Youth Love Egypt Foundation is a national civic establishment which seeks to promote and maintain the country’s tourism and environmental sectors. It is most active in terms of youth-focused activities, namely in the fields of education and cultural exchange.

Photo credit: Press Photo

This campaign is similar to a campaign launched by non-profit organization Bassita in collaboration with Greenish called  ‘VeryNile’, which aims to help clean up the Nile River and the shores along the river in hopes that it becomes a cleaner source for water and a step towards a sustainable ecosystem.

Egypt has been taking serious steps towards reducing and eliminating plastic waste and consumptions.

Egypt uses 12 billion plastic bags annually which not only constitutes an economic strain as raw material for plastic bag production are imported, but an environmental crisis as well. Plastic causes severe problems to the Nile river and the seas thus greatly affecting the marine ecosystem. As a consequence, it also negatively affects environmental tourism and diving.

Early June, Egyptian Parliament member Anissa Hassouna submitted a proposal to abolish the use of plastic bags in Egypt to the Prime Minister and the Ministry of Environment.

Hassouna suggested replacing the envinromentally-harmful use of plastic bags for bags that are more eco-friendly.

The MP stressed the non-recyclability of plastic bags and their incapacity for quick decomposition which eventually results in their presence in seas and rivers, polluting and altering aquatic ecosystems.

Moreover, the Parliamentarian highlighted the adverse effects of these plastic bags being burned along with other garbage, as is a common waste practice in Egypt, on human health.

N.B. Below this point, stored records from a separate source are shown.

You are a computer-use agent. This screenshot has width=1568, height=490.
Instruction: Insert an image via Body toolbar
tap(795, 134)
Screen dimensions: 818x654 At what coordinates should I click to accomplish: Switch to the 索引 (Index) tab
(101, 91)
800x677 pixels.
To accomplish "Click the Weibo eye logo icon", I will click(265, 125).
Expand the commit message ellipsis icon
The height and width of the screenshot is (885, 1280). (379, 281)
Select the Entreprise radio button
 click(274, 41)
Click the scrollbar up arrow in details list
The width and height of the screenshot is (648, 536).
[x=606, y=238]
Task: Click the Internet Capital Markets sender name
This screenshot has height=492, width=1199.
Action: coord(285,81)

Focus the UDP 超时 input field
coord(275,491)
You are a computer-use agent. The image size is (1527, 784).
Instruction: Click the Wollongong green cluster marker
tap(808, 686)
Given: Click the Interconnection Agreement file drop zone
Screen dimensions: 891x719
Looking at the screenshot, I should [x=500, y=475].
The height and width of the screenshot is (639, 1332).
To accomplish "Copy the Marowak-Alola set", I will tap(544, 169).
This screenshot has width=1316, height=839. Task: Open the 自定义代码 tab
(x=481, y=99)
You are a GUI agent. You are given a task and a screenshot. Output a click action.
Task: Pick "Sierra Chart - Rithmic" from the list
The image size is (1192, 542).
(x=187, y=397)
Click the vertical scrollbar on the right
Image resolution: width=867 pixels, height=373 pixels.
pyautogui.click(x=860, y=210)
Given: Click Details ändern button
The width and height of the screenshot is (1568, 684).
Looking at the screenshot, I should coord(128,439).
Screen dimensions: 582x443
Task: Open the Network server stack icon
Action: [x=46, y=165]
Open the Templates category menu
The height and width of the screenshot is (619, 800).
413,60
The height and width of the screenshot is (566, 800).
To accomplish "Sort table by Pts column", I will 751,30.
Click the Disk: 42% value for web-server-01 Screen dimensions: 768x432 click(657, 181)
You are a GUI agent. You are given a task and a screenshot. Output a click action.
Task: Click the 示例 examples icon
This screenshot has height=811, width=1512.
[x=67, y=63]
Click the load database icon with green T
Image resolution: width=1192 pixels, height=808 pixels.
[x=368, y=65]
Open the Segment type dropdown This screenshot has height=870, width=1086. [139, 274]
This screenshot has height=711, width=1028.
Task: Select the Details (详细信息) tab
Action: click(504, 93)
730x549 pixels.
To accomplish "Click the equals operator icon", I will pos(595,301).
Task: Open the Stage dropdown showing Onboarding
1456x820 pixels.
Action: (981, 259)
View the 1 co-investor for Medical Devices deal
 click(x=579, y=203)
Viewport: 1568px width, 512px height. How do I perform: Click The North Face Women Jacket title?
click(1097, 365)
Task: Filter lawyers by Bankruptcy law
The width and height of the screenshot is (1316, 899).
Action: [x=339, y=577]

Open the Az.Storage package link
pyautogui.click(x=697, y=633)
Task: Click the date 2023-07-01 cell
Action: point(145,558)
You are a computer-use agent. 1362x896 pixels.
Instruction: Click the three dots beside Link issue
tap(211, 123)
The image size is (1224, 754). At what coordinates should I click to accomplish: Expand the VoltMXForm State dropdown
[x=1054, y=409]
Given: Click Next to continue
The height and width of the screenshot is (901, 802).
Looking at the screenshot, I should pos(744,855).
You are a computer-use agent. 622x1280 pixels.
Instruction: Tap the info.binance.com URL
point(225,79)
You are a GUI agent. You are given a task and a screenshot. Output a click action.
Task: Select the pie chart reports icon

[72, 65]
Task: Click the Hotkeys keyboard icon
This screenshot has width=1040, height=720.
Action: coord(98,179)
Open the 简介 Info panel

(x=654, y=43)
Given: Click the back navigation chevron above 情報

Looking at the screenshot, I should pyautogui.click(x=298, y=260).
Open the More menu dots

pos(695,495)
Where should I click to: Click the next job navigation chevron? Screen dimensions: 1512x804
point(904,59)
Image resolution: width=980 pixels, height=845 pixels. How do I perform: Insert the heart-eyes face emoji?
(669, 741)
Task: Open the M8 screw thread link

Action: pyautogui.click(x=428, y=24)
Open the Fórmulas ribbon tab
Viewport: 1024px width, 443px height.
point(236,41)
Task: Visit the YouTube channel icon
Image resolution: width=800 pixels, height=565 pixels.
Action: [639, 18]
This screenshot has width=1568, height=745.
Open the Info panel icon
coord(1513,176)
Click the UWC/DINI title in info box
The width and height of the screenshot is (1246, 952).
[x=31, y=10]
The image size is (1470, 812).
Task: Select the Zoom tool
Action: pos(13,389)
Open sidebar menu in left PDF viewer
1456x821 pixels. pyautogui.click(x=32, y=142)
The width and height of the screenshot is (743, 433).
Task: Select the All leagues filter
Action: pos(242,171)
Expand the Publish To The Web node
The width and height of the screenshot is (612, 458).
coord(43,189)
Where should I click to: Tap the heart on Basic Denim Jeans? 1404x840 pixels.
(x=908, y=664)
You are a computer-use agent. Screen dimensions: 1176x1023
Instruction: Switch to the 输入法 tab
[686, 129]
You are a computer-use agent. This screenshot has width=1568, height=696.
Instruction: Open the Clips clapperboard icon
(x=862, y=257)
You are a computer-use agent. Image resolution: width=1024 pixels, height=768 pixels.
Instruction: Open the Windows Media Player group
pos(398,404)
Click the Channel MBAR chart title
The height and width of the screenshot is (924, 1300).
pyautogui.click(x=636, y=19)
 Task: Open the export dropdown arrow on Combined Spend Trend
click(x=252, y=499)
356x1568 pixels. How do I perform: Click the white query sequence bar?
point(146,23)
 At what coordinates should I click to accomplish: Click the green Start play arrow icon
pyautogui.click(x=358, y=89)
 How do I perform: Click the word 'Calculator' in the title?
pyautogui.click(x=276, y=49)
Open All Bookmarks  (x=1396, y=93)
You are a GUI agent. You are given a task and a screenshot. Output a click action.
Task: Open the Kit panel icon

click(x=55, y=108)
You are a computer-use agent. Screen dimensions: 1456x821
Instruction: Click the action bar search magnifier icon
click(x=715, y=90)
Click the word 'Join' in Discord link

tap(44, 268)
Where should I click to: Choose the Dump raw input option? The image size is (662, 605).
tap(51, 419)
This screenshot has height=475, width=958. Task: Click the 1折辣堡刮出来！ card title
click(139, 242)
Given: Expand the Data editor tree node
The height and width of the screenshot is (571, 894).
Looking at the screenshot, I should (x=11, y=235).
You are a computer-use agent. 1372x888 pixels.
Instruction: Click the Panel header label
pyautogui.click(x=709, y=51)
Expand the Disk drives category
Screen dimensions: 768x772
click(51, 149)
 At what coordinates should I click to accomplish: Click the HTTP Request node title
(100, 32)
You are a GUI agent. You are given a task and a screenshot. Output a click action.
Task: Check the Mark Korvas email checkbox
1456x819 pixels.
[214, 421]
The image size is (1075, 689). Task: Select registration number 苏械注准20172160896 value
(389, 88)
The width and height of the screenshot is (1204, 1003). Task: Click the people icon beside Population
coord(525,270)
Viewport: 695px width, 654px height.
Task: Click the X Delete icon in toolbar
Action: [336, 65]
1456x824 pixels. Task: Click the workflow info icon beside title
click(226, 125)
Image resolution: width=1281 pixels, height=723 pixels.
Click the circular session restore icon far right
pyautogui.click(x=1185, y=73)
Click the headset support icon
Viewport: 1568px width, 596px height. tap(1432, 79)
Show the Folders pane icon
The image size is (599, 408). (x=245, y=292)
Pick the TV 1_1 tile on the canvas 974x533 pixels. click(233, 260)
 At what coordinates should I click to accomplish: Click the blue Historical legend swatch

Similarly, Egypt’s Red Sea governor, General Ahmed Abdullah, has decided to ban single-use or disposable plastics starting from June 2019 after agreeing to the proposal submitted by Hepca (Hurghada Environmental Protection & Conservation Association).

The ban of the single-use of plastics will apply on any food related outlets, including restaurants, coffee shops, supermarkets, groceries, butchers, fisheries, fruits and vegetables shops and pharmacies, as well as plastic cutleries like knives, plugs, plastic hooks, cups and dishes.

EU-funded initiative was launched by the Egyptian environment ministry in 2017 calling for “Enough Plastic Bags”, to eliminate the country’s dependency on plastic bags, due to their negative effects on the environment and the economy.

The initiative aims to encourage citizens to reduce their consumption of plastic bags and to shift towards more environment-friendly alternatives.